Nelle ordinanze del TAR si legge chiaramente che “la norma regionale, quindi, incentiva in maniera assolutamente discriminatoria e irragionevole situazioni di abbandono e di degrado, da cui discende la possibilità di ottenere premi volumetrici e norme urbanistiche ed edificatorie più favorevoli rispetto a quelle ordinarie”.
Inoltre, l’art. 40 bis della legge regionale n. 12 del 2005 appare in contrasto anche con i principi di uguaglianza e imparzialità dell’Amministrazione discendenti dagli artt. 3 e 97 della Costituzione, visto che incentiva in maniera assolutamente discriminatoria e irragionevole situazioni di “abbandono e di degrado, da cui discende la possibilità di ottenere premi volumetrici e norme urbanistiche ed edificatorie più favorevoli rispetto a quelle ordinarie”, riconoscendo premialità (anche) in favore di soggetti che non hanno provveduto a mantenere gli immobili in buono stato, a differenza dei proprietari diligenti che hanno fatto fronte agli oneri e ai doveri conseguenti al loro diritto di proprietà, ma che proprio per questo non possono beneficiare di alcun vantaggio in caso di intervento sul proprio immobile.
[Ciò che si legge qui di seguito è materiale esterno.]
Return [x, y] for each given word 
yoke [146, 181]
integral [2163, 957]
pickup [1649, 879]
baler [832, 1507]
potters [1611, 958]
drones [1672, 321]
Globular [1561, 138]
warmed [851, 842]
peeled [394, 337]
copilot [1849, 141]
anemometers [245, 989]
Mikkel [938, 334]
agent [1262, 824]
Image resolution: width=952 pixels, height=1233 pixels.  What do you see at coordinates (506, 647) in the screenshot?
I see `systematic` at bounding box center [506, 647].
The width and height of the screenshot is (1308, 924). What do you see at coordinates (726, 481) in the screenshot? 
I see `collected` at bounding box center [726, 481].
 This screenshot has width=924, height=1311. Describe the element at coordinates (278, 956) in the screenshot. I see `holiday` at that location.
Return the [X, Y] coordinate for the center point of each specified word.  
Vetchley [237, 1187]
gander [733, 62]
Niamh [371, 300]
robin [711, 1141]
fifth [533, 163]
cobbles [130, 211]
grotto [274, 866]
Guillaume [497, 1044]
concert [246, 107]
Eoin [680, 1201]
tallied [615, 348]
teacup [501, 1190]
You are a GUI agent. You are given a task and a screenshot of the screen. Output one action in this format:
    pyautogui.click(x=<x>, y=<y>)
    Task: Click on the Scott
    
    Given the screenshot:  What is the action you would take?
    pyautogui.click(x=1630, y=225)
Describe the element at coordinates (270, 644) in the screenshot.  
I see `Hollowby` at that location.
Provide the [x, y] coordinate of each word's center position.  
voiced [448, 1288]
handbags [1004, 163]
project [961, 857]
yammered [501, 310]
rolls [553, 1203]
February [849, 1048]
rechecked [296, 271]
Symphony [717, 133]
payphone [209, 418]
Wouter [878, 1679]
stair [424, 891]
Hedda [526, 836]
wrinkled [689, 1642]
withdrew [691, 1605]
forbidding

Infine, la disciplina regionale pare in netto contrasto con le disposizioni di legge, anche nazionale, volte a contenere il consumo di suolo.
E adesso?
Le critiche alla Legge Regionale sulla rigenerazione urbana sono molto dure e circostanziate – riprendendo invero i commenti di quei giuristi e politici che fin dalla sua approvazione avevano espresso dubbi – ma l’ultima parola spetta alla Corte Costituzionale.
L’apertura di un tavolo tecnico tra Comuni e Regioni volto alla modifica della disciplina regionale è fortemente auspicata e invocata anche da alcune parti in causa. Il rischio che si intravede è di profonda incertezza, almeno nei prossimi mesi, tanto per quei Comuni che, privi di un’apposita regolamentazione, devono individuare gli immobili dismessi ai sensi della Legge Regionale (che non è sospesa negli effetti, nelle more della decisione della Consulta), quanto per quelli che hanno già provveduto a individuare i siti dismessi sulla base di previsioni dei propri strumenti di pianificazione generale, in contrasto con la Legge Regionale.